─── Data in this exercise

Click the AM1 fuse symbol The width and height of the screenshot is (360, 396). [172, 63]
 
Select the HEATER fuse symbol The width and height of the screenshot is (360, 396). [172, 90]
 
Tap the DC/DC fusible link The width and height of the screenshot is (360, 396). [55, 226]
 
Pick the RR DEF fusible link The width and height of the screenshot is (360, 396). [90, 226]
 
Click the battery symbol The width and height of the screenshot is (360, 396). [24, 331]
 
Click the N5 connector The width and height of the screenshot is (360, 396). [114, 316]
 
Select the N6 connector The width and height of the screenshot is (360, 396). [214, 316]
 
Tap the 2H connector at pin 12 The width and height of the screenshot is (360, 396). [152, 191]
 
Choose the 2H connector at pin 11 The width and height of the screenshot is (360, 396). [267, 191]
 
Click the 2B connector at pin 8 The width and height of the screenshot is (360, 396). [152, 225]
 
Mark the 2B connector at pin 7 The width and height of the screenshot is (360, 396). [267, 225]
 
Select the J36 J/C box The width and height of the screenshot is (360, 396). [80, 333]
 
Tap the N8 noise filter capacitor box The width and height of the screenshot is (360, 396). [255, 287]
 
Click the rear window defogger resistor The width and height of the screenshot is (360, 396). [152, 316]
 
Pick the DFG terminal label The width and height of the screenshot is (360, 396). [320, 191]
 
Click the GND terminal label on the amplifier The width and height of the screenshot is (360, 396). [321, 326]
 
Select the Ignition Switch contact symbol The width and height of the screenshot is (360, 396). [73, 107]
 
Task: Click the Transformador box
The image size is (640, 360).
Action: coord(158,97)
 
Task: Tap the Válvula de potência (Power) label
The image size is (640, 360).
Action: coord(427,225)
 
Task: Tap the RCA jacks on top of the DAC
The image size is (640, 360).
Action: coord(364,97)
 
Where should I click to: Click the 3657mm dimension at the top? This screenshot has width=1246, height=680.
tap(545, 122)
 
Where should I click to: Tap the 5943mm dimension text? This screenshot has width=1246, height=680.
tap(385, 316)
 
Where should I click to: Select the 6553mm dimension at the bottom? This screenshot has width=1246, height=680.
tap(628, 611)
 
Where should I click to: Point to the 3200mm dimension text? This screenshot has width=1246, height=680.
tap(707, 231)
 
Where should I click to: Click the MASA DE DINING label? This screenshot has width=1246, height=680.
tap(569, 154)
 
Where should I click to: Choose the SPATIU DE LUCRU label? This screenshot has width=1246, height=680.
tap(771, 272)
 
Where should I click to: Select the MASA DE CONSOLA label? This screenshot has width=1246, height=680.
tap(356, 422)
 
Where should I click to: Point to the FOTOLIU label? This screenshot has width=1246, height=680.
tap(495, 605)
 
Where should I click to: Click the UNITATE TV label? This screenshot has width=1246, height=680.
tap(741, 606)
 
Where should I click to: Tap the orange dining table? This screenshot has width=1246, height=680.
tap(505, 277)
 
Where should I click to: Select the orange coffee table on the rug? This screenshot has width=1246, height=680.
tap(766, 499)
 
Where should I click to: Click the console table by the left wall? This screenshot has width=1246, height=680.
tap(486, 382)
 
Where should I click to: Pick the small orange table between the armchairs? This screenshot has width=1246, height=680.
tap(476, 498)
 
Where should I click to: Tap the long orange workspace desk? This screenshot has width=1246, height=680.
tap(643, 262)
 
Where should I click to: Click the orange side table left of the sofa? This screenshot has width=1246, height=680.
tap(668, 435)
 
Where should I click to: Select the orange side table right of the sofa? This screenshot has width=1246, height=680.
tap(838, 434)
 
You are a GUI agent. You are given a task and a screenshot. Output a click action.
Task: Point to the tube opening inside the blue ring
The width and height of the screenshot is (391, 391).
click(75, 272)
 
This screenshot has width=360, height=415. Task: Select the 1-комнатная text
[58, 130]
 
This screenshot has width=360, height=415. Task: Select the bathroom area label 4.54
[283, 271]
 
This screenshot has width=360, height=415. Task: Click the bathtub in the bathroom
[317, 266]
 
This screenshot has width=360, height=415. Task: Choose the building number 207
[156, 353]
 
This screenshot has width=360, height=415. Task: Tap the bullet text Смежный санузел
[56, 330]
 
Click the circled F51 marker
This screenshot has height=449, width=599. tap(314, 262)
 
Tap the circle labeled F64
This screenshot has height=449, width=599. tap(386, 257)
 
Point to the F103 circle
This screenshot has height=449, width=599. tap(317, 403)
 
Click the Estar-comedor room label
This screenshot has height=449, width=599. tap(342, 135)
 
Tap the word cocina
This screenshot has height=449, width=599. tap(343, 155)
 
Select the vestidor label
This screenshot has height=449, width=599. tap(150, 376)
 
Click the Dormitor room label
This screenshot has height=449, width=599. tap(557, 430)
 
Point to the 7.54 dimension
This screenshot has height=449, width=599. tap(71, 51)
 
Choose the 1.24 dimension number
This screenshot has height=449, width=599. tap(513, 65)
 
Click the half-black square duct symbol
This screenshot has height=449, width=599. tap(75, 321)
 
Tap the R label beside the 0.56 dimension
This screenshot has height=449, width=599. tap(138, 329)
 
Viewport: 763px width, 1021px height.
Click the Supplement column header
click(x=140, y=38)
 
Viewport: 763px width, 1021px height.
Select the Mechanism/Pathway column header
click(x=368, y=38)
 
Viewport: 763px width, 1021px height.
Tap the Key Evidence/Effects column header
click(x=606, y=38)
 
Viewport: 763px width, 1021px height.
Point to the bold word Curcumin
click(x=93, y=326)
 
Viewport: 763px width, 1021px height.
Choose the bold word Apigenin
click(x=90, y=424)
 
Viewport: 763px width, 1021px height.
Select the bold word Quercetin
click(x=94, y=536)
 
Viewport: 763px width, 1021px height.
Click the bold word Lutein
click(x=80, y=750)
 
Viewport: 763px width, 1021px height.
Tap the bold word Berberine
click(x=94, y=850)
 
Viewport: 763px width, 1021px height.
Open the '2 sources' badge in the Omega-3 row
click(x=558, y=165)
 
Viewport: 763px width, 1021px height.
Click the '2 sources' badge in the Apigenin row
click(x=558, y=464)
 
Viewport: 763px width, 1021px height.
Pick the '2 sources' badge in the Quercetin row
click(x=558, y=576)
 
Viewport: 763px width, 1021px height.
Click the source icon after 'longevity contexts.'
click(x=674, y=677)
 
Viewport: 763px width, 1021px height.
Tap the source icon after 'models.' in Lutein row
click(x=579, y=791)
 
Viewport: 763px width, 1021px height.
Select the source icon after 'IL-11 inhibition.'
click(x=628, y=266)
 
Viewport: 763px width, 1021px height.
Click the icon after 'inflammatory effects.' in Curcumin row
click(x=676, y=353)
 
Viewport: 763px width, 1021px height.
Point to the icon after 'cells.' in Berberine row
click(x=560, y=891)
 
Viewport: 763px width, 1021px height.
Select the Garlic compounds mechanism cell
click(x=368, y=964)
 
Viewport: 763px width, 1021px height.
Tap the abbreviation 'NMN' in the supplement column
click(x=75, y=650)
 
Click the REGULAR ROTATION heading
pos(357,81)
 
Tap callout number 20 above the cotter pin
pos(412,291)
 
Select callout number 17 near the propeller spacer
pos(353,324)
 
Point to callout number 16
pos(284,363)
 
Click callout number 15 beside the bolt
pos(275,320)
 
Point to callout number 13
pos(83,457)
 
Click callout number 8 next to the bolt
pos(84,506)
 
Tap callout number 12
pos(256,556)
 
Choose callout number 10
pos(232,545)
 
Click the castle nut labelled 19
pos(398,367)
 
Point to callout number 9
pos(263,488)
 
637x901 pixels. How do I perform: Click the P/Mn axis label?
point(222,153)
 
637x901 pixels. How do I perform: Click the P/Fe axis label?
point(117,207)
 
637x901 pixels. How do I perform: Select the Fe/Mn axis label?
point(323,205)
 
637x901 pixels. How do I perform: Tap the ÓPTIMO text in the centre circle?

──────

Reproduce the items from the line containing "Where should I click to: Click the UNITATE" up to and including the line containing "This screenshot has height=449, width=599. tap(317, 403)", with their requests, and adjust every coordinate in the answers by -104.

Where should I click to: Click the UNITATE TV label? This screenshot has width=1246, height=680.
tap(637, 502)
 
Where should I click to: Tap the orange dining table? This screenshot has width=1246, height=680.
tap(401, 173)
 
Where should I click to: Select the orange coffee table on the rug? This screenshot has width=1246, height=680.
tap(662, 395)
 
Where should I click to: Click the console table by the left wall? This screenshot has width=1246, height=680.
tap(382, 278)
 
Where should I click to: Pick the small orange table between the armchairs? This screenshot has width=1246, height=680.
tap(372, 394)
 
Where should I click to: Tap the long orange workspace desk? This screenshot has width=1246, height=680.
tap(539, 158)
 
Where should I click to: Click the orange side table left of the sofa? This screenshot has width=1246, height=680.
tap(564, 331)
 
Where should I click to: Select the orange side table right of the sofa? This screenshot has width=1246, height=680.
tap(734, 330)
 
You are a GUI agent. You are given a task and a screenshot. Output a click action.
Task: Point to the tube opening inside the blue ring
The width and height of the screenshot is (391, 391).
click(-29, 168)
 
This screenshot has width=360, height=415. Task: Select the 1-комнатная text
[-46, 26]
 
This screenshot has width=360, height=415. Task: Select the bathroom area label 4.54
[179, 167]
 
This screenshot has width=360, height=415. Task: Click the bathtub in the bathroom
[213, 162]
 
This screenshot has width=360, height=415. Task: Choose the building number 207
[52, 249]
 
This screenshot has width=360, height=415. Task: Tap the bullet text Смежный санузел
[-48, 226]
 
Click the circled F51 marker
This screenshot has height=449, width=599. tap(210, 158)
 
Tap the circle labeled F64
This screenshot has height=449, width=599. tap(282, 153)
 
Point to the F103 circle
This screenshot has height=449, width=599. tap(213, 299)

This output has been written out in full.